Gather each line of the entries below that includes "screenshot".

*** INFORMATION SHOWN ***

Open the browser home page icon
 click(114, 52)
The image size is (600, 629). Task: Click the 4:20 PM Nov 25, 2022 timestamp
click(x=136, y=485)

***
*** INFORMATION SHOWN ***

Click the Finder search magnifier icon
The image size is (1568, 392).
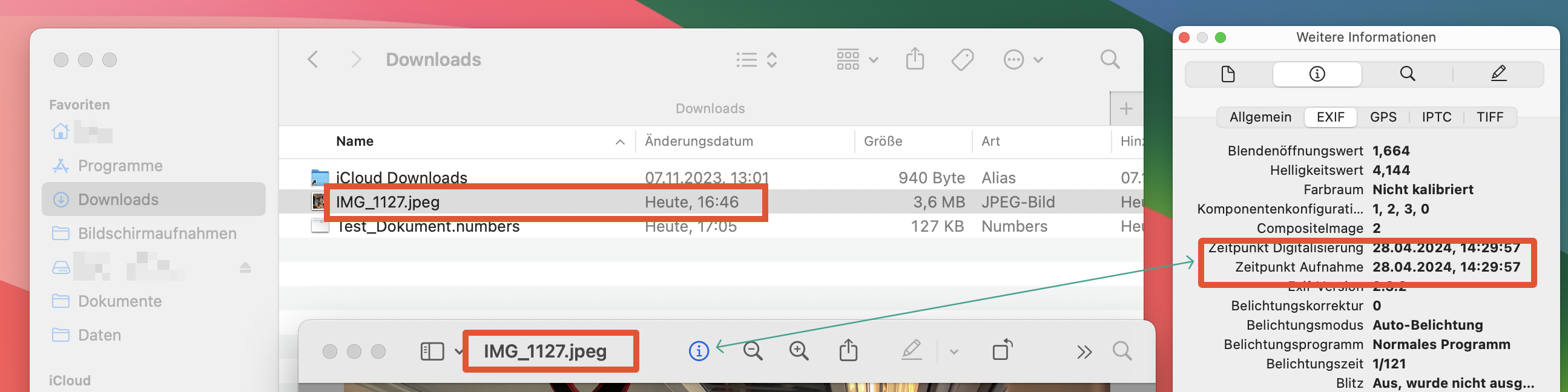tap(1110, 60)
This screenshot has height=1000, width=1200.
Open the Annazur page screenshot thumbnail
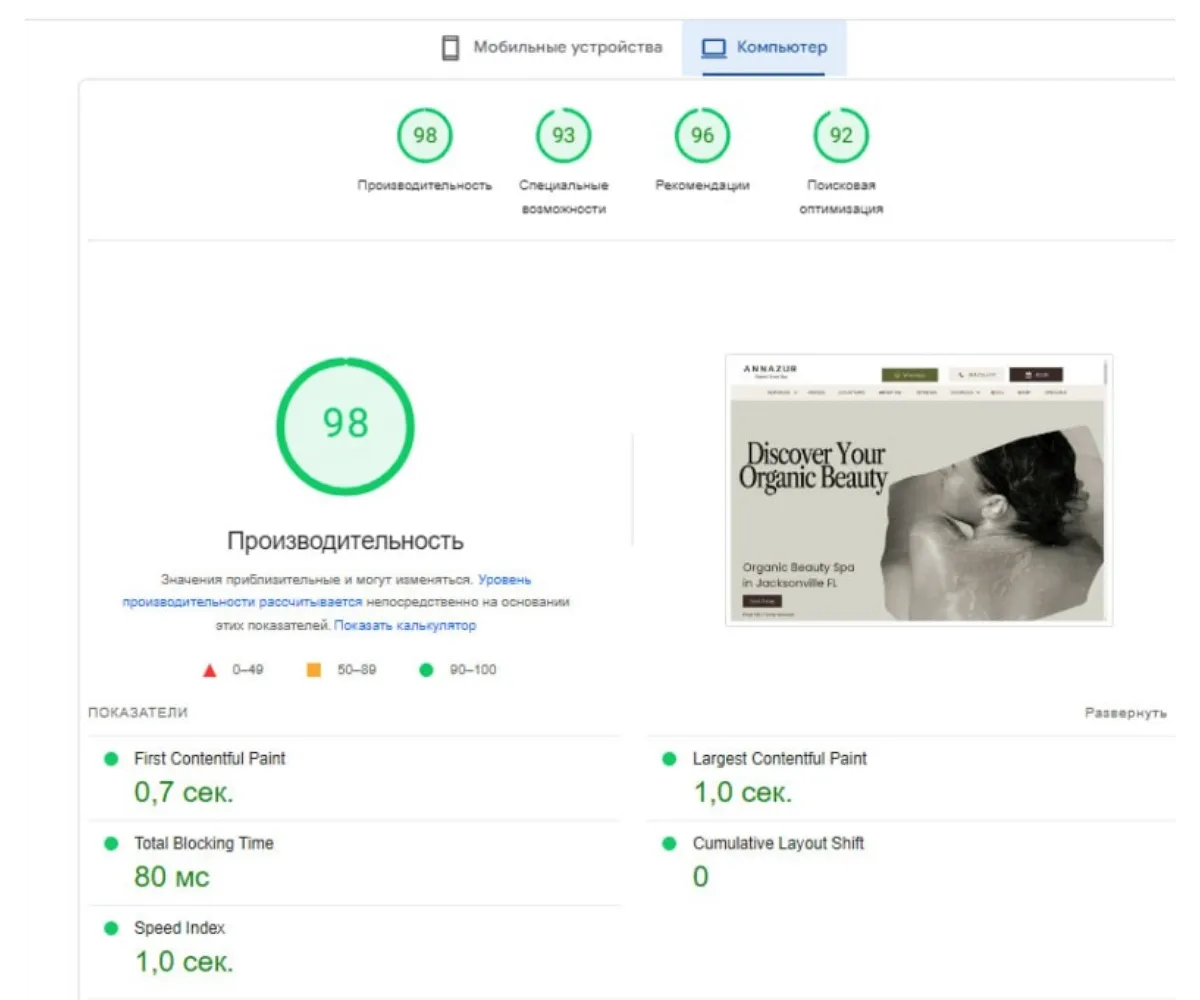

***

— ANSWER TO THIS EXERCISE —
This screenshot has height=1000, width=1200.
Open the Annazur page screenshot thumbnail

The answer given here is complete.